It didn’t take long into the AFI World Premiere of Freud’s Last Session (directed by Matt Brown) to realize screenwriter Mark St. Germain adapted it from a stage play (one that he also wrote based on the book The Question of God, written by Armand Nicholi). So much of the dance of the film is in the battle of words and worlds of Sigmund Freud (played by Anthony Hopkins) and C. S. Lewis (played by Matthew Goode). In a similar vein to One Night in Miami, this is mostly a work of fiction taking what is known about the men and crafting the story from there. While One Night in Miami, Cassius Clay, Jim Brown, Malcolm X, and Sam Cooke, all did actually spend the night together, it is unknown who Freud’s Last Session was with, only that it was with a young Oxford don, so Mark St. Germain took Armand Nicholi’s book which paired their philosophies against each other, and supposed what if they had met, what if C.S. Lewis was his last session?

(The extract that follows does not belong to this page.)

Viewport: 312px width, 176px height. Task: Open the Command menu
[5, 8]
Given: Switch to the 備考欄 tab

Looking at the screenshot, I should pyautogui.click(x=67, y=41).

I grew up knowing C.S. Lewis from the Narnia books so I knew him as a Christian, I did not know that he came to Christianity, that he had been an atheist, to me he was always the guy who represented God as Aslan the lion (according to my teachers, I don’t know if he explicitly stated his intention). That part was interesting and leaned in, especially since other writers have been reactionary to his work because of those same Christian themes it’s fascinating that he didn’t begin there and it was at Oxford, not even at the war, that he found religion. As great, and often funny, as the performances of Hopkins and Goode were, I think I would’ve enjoyed a film more that focused specifically on that journey because it is a fascinating transition.
The debate between the two gentlemen was articulate, often funny, and very well-acted. It was perfect theater, and a good showcase of these actors. They made it enjoyable even if you are not a person into theology. However, as slick as the dialogue and the debate were, I was way more drawn to the side stories. Be it the previously mentioned C.S. Lewis foray from atheist to devoted Christian, or Freuds’ second last day in Vienna when Anna Freud was taken by the Gestapo for 12 hours. It is perhaps a matter of taste, but also, these side stories were the aspects of the film that were the most inherently cinematic, whereas the dialogue was very theatrical.
I was fascinated with Anna (played by Liv Lisa Fries), Sigmund’s long-suffering daughter who has a brilliant mind of her own but is perpetually in his shadow, at his beck and call (multiple people in the film diagnose her with an attachment disorder), and pretends she’s not in a relationship with Dorothy (played by Jodi Balfour), even though they both know she is. I cringed every time they brought up homosexuality and lesbianism, not because they denied the existence, but because of what they would say the roots were, because they were psychologists, and it was 1939. I do enjoy that Jodi Balfour is starting to collect queer roles.
This was a World Premiere and yet of course the cast was not in attendance because of the ongoing SAG-AFTRA strike. While this film was presumably done on an Equity contract, it is good to see that while Equity actors must still do their work in their own country and can’t strike in solidarity there, they can choose the honor the picket line aboard.